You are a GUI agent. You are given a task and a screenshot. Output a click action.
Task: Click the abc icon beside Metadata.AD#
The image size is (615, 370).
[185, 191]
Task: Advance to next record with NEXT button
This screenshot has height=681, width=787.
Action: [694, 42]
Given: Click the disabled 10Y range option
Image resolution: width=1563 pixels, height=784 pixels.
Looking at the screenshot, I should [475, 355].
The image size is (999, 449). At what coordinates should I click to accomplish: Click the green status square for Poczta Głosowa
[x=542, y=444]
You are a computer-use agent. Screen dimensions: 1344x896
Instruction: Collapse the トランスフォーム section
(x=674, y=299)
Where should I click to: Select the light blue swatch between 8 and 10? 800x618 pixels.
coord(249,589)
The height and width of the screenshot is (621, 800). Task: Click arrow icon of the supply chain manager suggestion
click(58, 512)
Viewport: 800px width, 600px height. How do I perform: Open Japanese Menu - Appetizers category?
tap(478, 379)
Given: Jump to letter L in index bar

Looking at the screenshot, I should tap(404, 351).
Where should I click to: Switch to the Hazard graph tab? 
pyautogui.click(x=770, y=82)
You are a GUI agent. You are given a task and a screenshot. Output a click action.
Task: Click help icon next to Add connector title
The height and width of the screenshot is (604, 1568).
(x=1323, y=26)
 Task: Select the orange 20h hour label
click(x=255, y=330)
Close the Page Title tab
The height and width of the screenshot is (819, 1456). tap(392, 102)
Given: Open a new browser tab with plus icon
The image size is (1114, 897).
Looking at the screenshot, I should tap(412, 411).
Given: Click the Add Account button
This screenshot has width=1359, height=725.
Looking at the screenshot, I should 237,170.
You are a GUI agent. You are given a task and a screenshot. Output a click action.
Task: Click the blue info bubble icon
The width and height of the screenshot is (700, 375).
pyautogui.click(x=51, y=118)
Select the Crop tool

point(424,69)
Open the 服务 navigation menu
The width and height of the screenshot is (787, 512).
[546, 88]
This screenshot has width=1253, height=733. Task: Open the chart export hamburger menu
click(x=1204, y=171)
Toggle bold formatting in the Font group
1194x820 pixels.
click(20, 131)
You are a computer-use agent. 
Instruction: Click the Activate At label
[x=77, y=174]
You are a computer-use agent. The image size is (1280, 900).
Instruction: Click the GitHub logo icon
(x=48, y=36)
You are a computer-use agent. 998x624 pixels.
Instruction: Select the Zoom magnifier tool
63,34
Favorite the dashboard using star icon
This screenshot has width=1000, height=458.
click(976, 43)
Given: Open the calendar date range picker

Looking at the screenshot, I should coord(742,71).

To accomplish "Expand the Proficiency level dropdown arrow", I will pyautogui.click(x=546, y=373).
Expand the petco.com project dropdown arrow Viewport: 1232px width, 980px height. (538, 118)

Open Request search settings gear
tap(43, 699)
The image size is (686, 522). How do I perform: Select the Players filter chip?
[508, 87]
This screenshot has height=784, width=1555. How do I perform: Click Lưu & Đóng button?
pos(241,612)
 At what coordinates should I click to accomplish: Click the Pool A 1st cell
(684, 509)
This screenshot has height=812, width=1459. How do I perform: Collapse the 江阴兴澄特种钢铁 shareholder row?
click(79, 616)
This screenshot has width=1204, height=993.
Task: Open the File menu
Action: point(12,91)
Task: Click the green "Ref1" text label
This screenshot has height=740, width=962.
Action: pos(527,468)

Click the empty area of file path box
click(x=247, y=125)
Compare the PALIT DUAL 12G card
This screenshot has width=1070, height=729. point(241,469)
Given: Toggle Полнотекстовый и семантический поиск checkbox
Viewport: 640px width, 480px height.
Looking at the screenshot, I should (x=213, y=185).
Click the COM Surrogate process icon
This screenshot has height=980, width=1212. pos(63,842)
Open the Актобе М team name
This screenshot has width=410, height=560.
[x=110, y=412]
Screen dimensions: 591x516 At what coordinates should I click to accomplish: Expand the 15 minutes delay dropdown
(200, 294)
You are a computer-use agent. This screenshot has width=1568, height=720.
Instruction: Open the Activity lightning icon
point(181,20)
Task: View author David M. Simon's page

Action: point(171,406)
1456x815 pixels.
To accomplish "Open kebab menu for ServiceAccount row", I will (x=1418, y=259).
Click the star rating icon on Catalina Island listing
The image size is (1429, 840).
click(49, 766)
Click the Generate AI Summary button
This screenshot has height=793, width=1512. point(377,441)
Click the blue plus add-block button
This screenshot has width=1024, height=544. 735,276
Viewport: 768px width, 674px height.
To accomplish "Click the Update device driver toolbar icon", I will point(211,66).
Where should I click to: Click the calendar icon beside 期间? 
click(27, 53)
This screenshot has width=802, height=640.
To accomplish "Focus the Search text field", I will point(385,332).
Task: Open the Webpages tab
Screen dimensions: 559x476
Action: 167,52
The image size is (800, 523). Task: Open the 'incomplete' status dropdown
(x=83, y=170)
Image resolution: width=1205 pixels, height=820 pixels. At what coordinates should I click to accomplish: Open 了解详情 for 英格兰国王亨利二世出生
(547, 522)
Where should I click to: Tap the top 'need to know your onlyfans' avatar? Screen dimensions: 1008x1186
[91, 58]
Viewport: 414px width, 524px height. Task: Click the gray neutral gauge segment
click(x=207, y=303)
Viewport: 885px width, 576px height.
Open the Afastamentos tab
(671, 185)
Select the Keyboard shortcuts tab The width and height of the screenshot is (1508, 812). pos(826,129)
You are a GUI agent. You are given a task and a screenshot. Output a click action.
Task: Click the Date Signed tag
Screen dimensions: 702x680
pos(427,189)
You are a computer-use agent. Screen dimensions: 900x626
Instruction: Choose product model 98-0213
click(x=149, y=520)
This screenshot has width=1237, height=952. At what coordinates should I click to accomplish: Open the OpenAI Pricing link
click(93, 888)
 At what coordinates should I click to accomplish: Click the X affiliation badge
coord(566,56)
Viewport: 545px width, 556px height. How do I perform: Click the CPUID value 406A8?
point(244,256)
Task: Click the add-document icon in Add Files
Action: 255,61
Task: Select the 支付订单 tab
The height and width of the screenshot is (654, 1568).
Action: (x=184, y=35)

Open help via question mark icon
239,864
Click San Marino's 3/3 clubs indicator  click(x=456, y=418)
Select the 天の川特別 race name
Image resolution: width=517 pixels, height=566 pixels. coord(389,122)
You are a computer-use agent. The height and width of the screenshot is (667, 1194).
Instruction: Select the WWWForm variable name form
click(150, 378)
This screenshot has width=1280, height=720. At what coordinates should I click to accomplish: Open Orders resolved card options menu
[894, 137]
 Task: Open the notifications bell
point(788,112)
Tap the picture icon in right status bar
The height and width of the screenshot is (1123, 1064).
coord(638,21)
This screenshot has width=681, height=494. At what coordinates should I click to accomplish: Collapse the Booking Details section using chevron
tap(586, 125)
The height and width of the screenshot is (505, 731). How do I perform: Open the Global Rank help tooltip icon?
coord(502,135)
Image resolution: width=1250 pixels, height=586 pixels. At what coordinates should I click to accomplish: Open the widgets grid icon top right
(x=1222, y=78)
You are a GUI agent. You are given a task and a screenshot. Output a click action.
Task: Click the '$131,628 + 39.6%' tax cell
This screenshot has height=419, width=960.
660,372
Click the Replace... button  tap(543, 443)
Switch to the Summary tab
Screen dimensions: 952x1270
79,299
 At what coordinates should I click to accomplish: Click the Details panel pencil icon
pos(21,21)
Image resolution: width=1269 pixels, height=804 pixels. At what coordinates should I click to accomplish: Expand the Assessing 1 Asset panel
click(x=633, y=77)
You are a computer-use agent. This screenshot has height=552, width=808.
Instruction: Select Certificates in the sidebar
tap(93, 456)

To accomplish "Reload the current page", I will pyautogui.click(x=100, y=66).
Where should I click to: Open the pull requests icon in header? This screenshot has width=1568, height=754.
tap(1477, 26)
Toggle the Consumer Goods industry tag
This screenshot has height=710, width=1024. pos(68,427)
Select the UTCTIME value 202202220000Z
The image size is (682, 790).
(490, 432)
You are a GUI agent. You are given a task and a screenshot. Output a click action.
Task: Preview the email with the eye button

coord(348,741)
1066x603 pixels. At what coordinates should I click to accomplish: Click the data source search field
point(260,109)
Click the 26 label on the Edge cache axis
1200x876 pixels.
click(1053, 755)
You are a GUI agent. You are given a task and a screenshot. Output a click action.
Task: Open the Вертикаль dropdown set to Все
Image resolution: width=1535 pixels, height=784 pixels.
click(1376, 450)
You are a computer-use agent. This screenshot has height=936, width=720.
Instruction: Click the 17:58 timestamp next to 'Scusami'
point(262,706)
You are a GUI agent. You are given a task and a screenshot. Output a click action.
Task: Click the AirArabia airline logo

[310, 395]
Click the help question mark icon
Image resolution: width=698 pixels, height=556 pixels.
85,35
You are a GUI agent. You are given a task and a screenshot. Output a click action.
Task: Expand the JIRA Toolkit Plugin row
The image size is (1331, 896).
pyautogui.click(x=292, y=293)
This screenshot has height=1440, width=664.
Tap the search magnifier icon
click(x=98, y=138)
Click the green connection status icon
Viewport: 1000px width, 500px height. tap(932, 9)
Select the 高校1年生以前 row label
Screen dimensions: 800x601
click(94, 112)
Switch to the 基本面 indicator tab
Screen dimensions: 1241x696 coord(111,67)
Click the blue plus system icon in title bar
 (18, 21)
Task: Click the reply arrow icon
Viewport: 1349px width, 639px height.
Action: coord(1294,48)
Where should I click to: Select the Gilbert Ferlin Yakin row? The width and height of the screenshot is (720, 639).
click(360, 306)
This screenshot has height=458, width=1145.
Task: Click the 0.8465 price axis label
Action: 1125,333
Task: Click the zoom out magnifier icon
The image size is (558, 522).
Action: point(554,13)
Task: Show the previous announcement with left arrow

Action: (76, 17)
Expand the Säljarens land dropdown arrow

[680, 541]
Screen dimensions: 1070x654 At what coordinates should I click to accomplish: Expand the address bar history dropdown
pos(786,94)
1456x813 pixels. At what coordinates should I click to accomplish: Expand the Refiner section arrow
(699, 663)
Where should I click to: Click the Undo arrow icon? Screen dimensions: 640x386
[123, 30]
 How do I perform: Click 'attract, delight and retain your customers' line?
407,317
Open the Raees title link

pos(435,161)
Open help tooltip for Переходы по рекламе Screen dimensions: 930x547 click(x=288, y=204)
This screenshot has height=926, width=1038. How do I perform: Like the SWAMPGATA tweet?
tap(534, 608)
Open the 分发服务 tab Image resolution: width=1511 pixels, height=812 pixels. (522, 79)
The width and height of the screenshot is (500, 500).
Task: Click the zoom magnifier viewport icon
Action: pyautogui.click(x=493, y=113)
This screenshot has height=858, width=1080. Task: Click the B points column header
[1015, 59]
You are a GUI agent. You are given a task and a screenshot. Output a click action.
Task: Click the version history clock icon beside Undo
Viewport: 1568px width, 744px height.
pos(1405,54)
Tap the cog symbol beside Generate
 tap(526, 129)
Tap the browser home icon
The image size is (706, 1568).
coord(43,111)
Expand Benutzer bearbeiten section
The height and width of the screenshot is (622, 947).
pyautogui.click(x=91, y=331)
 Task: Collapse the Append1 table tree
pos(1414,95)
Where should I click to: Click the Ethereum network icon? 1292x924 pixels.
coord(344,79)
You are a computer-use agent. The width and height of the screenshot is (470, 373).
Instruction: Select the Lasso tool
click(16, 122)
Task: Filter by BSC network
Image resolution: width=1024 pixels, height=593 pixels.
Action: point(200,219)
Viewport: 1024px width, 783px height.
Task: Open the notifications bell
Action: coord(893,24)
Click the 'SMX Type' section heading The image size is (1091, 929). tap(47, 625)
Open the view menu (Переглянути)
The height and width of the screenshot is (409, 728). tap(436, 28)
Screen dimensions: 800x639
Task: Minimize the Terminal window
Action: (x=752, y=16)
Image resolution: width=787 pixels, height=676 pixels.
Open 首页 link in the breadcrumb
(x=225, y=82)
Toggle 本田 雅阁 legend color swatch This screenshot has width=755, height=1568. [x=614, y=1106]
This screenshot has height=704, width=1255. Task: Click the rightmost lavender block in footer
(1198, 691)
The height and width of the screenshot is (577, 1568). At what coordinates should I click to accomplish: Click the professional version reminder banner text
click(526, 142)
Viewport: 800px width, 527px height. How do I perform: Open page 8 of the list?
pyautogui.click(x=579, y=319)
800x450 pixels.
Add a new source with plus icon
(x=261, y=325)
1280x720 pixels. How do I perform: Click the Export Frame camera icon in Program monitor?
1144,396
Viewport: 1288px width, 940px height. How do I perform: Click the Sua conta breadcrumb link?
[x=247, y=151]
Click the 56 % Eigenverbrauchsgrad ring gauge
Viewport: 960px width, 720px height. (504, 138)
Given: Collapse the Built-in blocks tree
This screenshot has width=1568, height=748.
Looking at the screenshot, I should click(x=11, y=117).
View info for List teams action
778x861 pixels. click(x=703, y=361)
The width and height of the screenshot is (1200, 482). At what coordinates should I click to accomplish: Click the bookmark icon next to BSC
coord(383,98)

= = = = =

ACTIVITY: Your answer must be the lines above from the one containing "This screenshot has width=410, height=560." to the one containing "has width=1568, height=720.", both included, restated word for word.

SOLUTION FOR THIS EXERCISE:
This screenshot has width=410, height=560.
[x=110, y=412]
Screen dimensions: 591x516 At what coordinates should I click to accomplish: Expand the 15 minutes delay dropdown
(200, 294)
You are a computer-use agent. This screenshot has width=1568, height=720.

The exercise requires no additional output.